The Secret to Raising Smart Kids: Hard work vs. Talent
We always admire sheer talent. We look up to people with exceptional intelligence and abilities and we always say: that`s the way to success.
An article in the Scientific American tells us that this is actually the wrong way of thinking. Over 30 years of scientific research indicates that high IQ, talent, and confidence in your abilities are not necessarily the recipe for success. In fact, putting too much emphasis on these aspects makes people vulnerable to failure and scared of challenges.

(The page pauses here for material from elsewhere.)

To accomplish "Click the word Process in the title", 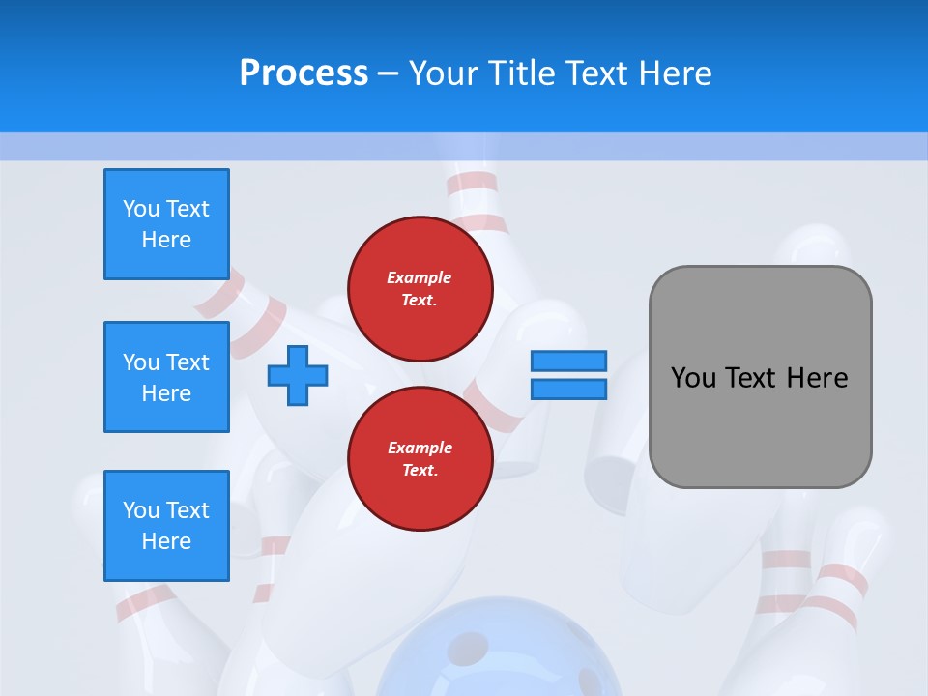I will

As parents, we always praise our children and try our best to build up their self-esteem. ‘You can do it. You are good, even better than the rest.‘ Researchers call this the ‘fixed mind-set’, a way of thinking which emphasizes that the smart ones always excel with minimal effort. This mind-set, however, they claim, is actually counterproductive and can actually prevent young athletes or budding geniuses from living up to their full potential.

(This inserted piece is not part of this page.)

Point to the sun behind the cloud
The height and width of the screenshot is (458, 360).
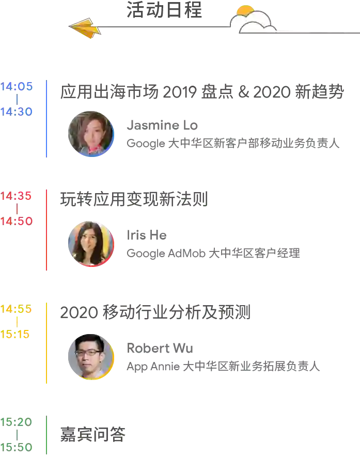tap(245, 10)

What they recommend instead, in a ‘growth mind-set’, a way of thinking that focuses on effort. We have to teach our kids to handle setback and defeat. Poor performance is not due to lack of talent or intelligence but due to complacency and lack of effort. Many smart kids would think ‘I`m so clever I don’t really need to study to get good grades.’ When they fail, they attribute their failure to lack of intelligence and lose faith in themselves.
In a study on junior high students, psychologists report the following findings:
‘Fixed mind-set’ students are more concerned about looking smart and have a low regard for learning. They have a negative view of effort, and that hard work is only necessary for those with lesser abilities. When faced with failure, they get discouraged and may resort to cheating.

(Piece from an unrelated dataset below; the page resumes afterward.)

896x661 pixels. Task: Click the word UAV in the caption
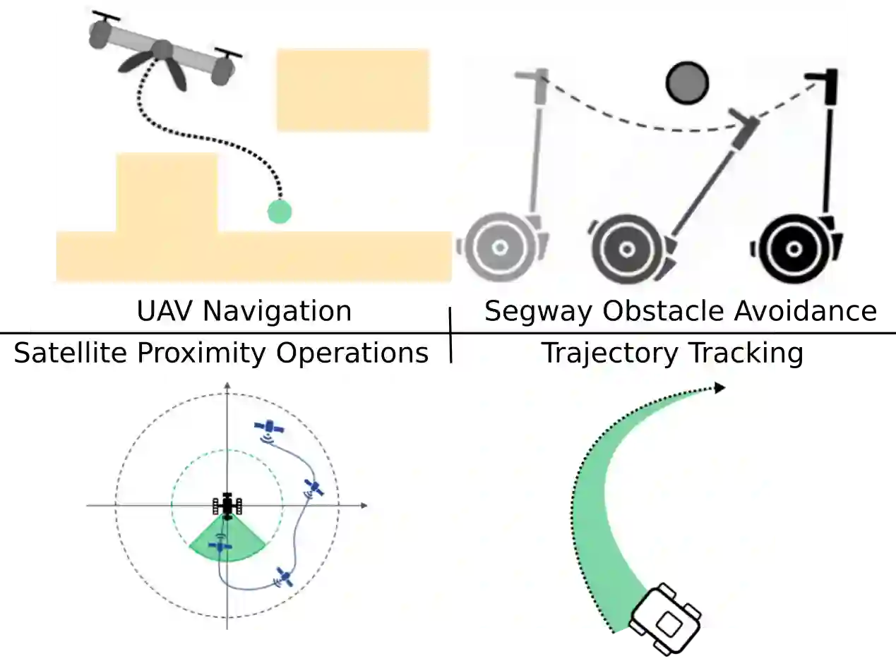160,311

‘Growth mind-set’ students generally feel that learning is more important that getting good grades. They also have a high regard for hard work and face failure as a challenge to find a new strategy to learn.
As take home message, the researchers say that praising our kids is not bad as long as we do it the right way. We should praise them not for their talents but for their effort.
‘Wow, you’re really good‘ should be replaced by ‘Wow, you really worked hard on this.’
Dweck, CS, 28 Nov 2007. The Secret to Raising Smart Kids. Scientific American.